→ **DATA TO EXAMINE**
__________

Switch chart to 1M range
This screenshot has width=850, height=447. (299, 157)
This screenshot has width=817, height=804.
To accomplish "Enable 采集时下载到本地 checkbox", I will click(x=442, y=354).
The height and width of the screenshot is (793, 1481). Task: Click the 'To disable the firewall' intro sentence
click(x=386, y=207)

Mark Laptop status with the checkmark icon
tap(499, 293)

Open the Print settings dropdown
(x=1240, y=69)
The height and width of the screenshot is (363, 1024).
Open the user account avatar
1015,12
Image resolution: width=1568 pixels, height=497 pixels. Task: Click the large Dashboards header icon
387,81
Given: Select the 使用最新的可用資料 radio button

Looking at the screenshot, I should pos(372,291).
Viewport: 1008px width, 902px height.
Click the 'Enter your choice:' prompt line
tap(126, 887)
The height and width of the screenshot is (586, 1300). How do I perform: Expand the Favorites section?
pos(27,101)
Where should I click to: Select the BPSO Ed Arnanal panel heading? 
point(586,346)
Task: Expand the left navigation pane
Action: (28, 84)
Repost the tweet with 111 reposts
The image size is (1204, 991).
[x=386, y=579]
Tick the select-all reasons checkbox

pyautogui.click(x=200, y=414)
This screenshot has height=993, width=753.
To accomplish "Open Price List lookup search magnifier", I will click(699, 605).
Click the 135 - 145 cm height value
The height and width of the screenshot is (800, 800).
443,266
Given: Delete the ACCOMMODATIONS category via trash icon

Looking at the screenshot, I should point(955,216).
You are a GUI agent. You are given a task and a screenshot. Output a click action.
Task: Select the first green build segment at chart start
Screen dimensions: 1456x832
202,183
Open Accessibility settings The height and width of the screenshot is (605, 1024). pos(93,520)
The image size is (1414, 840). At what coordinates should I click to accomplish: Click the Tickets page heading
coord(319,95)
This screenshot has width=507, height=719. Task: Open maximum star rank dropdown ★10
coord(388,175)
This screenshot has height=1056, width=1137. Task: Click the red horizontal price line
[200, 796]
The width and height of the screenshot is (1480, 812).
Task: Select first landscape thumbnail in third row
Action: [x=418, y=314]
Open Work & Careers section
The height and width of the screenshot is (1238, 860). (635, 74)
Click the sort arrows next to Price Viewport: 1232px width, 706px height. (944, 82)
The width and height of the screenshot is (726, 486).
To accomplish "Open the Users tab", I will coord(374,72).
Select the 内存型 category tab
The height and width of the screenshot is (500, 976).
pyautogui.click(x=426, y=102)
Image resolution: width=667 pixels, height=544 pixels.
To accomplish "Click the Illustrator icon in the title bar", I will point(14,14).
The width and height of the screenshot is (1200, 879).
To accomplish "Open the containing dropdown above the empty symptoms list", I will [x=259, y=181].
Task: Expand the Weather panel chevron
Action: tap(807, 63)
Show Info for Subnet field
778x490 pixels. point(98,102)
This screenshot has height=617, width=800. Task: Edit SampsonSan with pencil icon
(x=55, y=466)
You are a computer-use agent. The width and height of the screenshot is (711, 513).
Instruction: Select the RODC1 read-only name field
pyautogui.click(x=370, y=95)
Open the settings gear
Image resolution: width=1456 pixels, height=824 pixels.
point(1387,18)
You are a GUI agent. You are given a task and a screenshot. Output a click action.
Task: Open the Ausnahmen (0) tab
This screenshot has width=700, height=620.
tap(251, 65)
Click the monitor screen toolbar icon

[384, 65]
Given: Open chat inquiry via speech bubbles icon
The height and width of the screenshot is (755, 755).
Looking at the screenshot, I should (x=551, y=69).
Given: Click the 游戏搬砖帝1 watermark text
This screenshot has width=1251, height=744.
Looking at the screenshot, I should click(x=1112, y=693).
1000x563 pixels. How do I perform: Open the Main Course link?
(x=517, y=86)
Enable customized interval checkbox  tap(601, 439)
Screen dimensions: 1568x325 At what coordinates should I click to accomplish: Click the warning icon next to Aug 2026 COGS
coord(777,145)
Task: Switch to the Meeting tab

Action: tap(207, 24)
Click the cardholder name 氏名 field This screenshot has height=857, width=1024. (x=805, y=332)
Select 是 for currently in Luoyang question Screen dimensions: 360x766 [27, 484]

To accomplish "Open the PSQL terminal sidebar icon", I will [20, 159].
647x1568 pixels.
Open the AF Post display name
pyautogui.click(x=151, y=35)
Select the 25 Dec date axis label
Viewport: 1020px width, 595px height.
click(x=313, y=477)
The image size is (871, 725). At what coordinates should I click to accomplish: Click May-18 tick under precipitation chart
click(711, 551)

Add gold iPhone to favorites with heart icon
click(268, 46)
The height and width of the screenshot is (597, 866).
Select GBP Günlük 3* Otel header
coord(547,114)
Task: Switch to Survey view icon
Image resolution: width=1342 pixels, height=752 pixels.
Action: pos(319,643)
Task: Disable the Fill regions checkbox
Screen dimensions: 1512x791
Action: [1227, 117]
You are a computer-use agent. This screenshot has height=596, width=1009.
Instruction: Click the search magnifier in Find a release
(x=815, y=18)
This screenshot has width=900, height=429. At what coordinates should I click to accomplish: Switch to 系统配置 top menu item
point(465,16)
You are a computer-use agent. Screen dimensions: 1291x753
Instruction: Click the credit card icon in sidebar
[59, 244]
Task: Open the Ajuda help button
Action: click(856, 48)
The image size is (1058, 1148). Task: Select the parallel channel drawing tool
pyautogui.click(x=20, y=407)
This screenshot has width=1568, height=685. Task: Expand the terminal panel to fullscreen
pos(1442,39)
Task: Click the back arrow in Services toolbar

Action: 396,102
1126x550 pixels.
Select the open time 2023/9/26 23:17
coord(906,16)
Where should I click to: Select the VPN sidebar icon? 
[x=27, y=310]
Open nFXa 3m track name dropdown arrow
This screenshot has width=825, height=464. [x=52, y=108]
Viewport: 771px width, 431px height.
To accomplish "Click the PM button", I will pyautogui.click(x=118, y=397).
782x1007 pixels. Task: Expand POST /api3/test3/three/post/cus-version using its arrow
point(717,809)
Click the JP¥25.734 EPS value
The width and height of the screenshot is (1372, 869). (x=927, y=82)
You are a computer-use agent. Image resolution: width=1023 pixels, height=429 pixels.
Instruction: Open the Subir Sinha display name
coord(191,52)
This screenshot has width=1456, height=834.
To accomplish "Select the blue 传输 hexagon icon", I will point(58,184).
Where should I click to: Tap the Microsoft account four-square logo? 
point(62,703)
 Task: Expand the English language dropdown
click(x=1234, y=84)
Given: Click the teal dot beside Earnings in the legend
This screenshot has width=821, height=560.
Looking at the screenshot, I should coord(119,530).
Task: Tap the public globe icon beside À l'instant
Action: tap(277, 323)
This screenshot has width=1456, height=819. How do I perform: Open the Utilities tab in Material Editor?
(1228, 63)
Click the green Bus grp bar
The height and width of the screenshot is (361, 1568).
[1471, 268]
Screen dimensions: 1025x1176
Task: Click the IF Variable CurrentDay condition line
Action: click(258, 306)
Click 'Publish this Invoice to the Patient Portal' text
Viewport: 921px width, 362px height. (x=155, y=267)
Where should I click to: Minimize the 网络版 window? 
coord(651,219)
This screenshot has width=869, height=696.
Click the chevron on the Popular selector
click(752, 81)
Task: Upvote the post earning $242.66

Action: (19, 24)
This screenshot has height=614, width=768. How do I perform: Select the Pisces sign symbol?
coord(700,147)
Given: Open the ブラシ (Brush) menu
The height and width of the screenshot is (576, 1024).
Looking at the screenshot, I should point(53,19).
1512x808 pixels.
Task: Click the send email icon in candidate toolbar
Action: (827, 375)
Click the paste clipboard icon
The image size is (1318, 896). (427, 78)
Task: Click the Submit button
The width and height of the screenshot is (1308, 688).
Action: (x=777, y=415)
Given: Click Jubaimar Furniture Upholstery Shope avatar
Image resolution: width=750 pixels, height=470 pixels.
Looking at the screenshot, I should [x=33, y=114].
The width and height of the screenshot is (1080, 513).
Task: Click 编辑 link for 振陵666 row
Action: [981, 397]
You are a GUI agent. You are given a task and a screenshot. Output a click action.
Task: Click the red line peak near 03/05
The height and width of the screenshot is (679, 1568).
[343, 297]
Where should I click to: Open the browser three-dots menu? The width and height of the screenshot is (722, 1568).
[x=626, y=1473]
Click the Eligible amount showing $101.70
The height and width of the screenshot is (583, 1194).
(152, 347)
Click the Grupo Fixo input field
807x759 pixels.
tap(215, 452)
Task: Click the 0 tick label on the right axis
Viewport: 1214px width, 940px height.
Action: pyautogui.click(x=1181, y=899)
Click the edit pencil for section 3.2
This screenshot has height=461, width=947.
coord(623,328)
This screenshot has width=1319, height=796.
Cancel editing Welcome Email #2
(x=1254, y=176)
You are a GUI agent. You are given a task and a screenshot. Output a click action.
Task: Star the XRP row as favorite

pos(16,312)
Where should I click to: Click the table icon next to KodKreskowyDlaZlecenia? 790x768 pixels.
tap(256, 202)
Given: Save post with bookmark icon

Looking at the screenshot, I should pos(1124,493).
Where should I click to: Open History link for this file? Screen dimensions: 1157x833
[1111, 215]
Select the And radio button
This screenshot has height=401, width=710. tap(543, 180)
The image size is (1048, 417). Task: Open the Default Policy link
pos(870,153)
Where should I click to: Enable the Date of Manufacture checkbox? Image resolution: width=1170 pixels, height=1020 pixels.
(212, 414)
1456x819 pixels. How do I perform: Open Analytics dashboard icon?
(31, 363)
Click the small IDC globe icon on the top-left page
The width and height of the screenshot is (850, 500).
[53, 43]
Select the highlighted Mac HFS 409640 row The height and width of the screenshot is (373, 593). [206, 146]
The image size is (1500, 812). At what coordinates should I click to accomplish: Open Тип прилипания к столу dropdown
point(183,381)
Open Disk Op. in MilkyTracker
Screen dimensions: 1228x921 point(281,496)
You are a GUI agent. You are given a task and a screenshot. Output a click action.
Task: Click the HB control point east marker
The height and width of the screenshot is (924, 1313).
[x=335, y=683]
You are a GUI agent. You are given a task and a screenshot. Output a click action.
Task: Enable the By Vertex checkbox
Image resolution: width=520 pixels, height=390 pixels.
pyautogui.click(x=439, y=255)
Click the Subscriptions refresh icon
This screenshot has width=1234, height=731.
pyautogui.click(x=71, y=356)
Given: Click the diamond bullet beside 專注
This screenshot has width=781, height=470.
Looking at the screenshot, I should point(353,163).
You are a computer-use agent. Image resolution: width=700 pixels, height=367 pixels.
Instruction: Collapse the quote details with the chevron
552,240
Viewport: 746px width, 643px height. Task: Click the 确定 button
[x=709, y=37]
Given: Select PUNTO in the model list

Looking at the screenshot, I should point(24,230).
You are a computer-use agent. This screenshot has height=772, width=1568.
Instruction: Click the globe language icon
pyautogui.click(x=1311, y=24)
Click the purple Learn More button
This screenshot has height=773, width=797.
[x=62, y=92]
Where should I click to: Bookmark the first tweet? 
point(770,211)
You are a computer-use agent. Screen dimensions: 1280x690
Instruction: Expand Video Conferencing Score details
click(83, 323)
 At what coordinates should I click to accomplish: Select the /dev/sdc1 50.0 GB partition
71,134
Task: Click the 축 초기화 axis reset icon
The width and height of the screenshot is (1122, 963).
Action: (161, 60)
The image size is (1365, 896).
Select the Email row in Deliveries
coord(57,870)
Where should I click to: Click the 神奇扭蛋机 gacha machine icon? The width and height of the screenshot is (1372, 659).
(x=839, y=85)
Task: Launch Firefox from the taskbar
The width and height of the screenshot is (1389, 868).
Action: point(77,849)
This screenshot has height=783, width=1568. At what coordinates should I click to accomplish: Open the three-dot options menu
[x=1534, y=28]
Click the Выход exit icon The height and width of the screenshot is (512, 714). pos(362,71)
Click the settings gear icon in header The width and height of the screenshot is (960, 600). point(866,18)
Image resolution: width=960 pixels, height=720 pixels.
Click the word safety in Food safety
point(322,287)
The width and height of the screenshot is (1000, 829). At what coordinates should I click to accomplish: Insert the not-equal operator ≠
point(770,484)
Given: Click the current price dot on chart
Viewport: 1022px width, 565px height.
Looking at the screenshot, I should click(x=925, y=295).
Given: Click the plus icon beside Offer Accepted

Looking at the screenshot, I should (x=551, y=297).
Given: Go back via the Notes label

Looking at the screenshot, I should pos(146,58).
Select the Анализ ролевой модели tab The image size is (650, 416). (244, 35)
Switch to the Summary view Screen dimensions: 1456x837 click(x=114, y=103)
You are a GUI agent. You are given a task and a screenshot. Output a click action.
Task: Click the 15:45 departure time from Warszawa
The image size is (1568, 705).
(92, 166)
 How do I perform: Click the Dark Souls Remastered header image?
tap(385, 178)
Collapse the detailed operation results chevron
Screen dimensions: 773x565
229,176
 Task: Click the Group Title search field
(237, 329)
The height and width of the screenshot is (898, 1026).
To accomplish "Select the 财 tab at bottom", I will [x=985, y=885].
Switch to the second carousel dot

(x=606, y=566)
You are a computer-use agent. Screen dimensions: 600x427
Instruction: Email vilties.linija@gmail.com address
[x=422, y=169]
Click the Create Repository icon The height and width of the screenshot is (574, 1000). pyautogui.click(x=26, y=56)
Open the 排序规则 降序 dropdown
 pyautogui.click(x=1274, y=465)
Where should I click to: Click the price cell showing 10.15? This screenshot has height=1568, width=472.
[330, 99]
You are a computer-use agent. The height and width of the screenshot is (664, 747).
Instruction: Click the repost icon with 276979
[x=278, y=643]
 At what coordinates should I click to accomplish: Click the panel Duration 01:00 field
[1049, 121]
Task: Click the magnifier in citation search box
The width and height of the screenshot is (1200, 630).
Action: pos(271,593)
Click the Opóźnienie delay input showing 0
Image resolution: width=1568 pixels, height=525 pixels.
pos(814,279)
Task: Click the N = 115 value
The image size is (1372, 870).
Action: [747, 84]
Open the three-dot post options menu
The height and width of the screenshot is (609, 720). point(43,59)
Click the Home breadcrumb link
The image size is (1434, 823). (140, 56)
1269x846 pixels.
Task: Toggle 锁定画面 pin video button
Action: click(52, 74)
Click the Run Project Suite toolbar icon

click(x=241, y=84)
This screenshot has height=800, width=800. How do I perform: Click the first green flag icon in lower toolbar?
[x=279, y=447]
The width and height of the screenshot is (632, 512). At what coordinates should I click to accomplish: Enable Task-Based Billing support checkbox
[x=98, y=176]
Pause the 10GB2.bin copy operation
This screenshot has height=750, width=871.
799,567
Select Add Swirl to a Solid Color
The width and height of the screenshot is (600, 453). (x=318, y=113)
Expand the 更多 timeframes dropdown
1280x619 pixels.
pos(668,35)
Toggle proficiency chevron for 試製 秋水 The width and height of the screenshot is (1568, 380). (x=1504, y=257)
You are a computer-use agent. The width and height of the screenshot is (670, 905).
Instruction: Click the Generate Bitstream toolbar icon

__________

All lines in the data above from the one with "Where should I click to: Click the 神奇扭蛋机" through the one with "Given: Click the current price dot on chart" must be repeated exactly, and no others.

→ **TASK OUTPUT**
Where should I click to: Click the 神奇扭蛋机 gacha machine icon? The width and height of the screenshot is (1372, 659).
(x=839, y=85)
Task: Launch Firefox from the taskbar
The width and height of the screenshot is (1389, 868).
Action: point(77,849)
This screenshot has height=783, width=1568. At what coordinates should I click to accomplish: Open the three-dot options menu
[x=1534, y=28]
Click the Выход exit icon The height and width of the screenshot is (512, 714). pos(362,71)
Click the settings gear icon in header The width and height of the screenshot is (960, 600). point(866,18)
Image resolution: width=960 pixels, height=720 pixels.
Click the word safety in Food safety
point(322,287)
The width and height of the screenshot is (1000, 829). At what coordinates should I click to accomplish: Insert the not-equal operator ≠
point(770,484)
Given: Click the current price dot on chart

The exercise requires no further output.